Reps. Christina Hagan, R-Alliance, and Bill Patmon, D-Cleveland, and Sen. Matt Huffman, R-Lima, spoke about the measures during a recent event at the Statehouse and as part of testimony in separate legislative committees.
Hagan and Patmon offered a similar joint resolution last session, and Huffman was primary sponsor of a comparable House resolution when he served in that chamber.
This session’s HJR 2 and SJR 1 would formalize state lawmakers’ call for Congress to have a convention of states, as allowed under Article V of the U.S. Constitution.
Such a gathering is needed, Hagan told the Ohio House’s Federalism and Interstate Relations Committee, to allow needed amendments to the nation’s governing document.
“Federal laws now impede upon nearly every aspect of our lives,” Hagan said. “Very personal aspects such as but not limited to: what kind of light bulbs we can buy, farming practices, school curriculum, school lunches and most recently and egregiously our individual freedoms and rights to choose our own health care and insurance policies.”
Under Article V of the U.S. Constitution, two-thirds of state legislatures can adopt resolutions to force Congress to call a convention to consider amendments. Delegations would then meet to hash out amendments, which would require ratification by three-fourths of the country (38 states) to take effect.

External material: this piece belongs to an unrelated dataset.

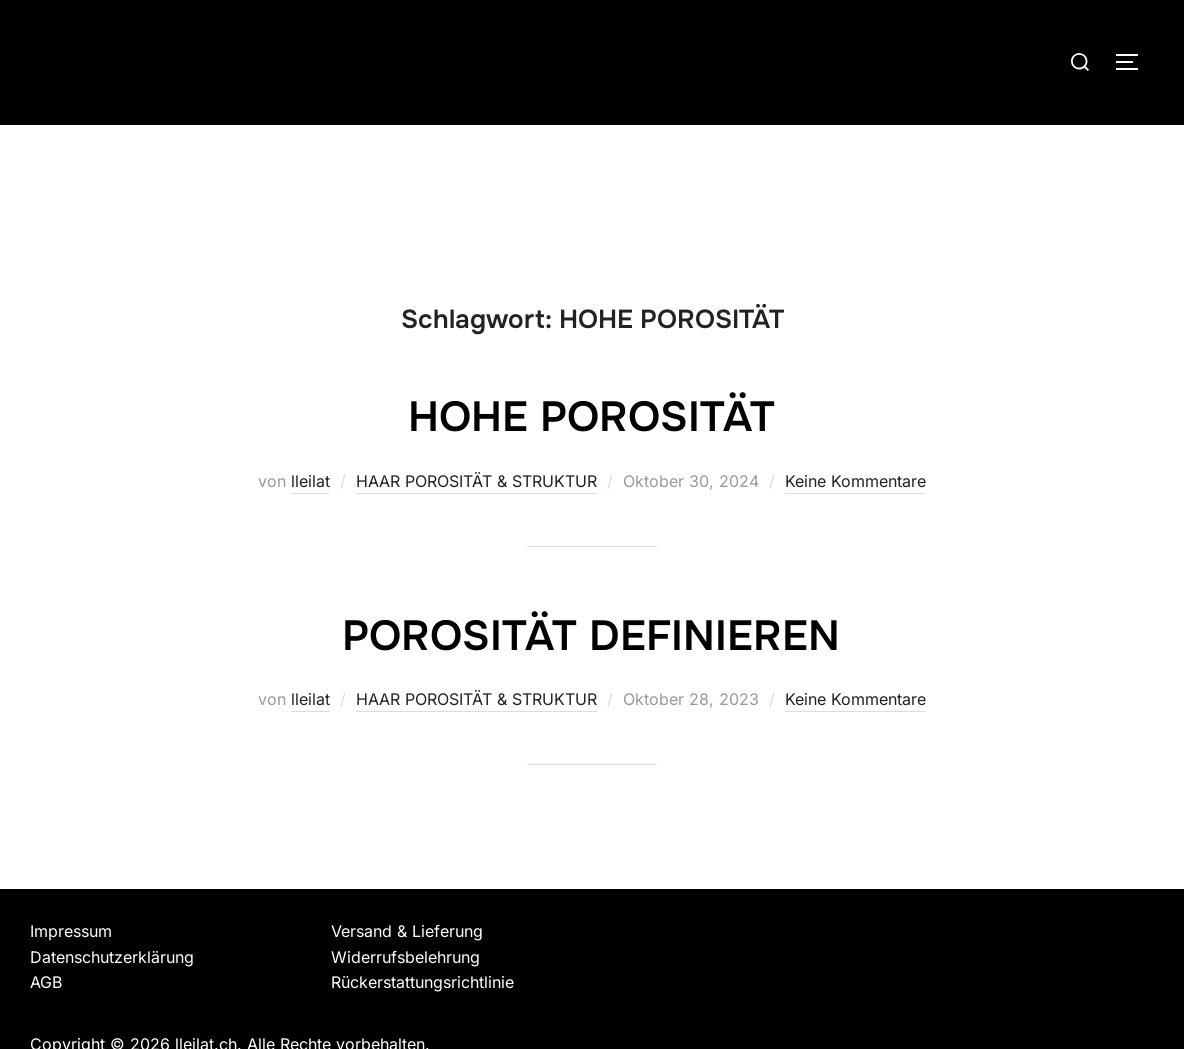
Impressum (71, 931)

“Really, a convention of the states is the only way to control the federal government,” Huffman said. “Collectively, there’s not the will or the incentive really [for Congress to act on its own]. ... The states have to step up and execute on their constitutional prerogative to control the federal government.”
Ohio adopted its Article V amendment several years ago, with wording that attempted to focus discussion on a balanced budget amendment. Gov. John Kasich supported the effort and traveled around the country, in advance of his unsuccessful bid for the presidency, urging other states to adopt similar resolutions.

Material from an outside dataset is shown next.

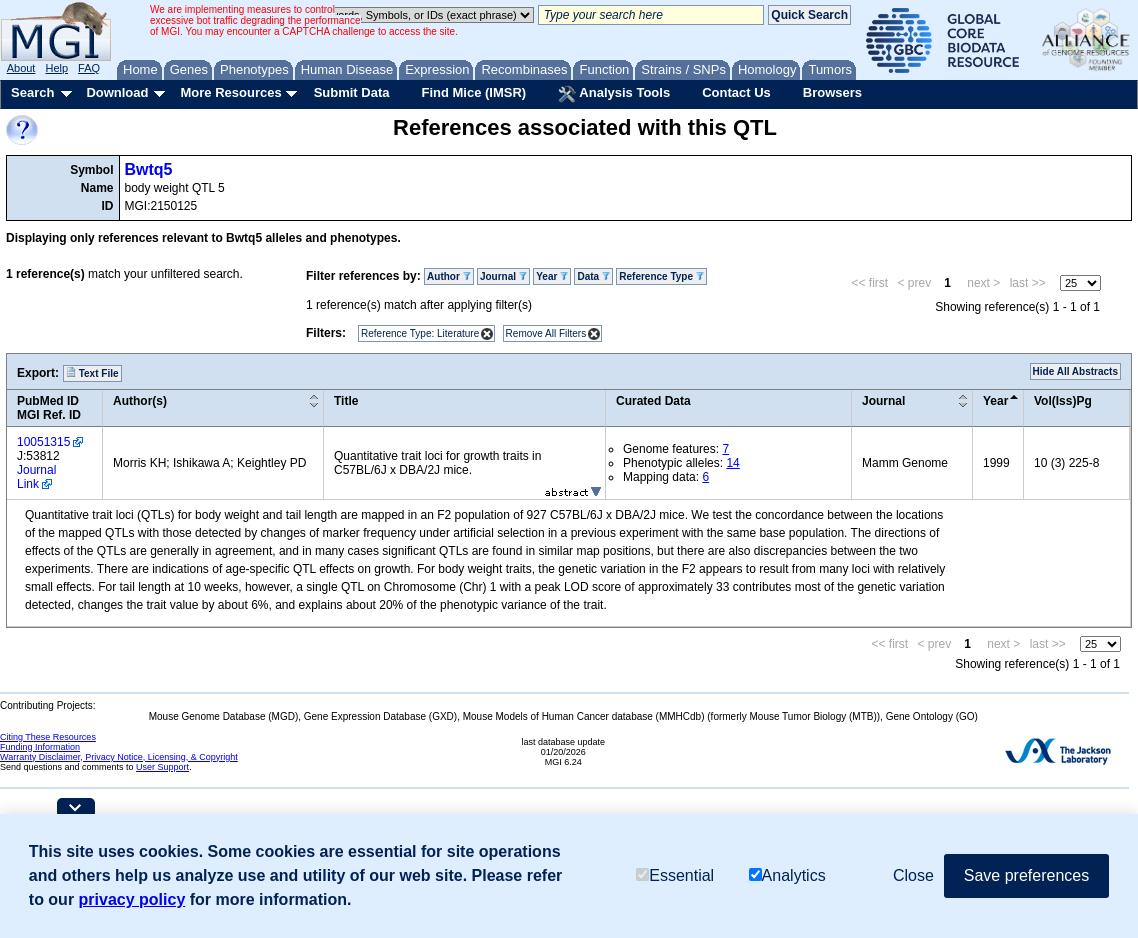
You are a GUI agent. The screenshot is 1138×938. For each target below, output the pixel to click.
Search (32, 92)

HJR 2 and SJR 1 expand on the earlier resolution, allowing term limits for federal officials, including judges, as well as fiscal restraints to be discussed.
At least one Republican on the House’s Federalism and Interstate Relations Committee, however, voiced concerns about the possibility of a “runaway convention,” with the resulting changes outside of the scope of what is proposed in the House and Senate resolutions.
Rep. John Becker, a Republican from the Cincinnati area, questioned whether the process ultimately would make a difference or if it would do more harm than good.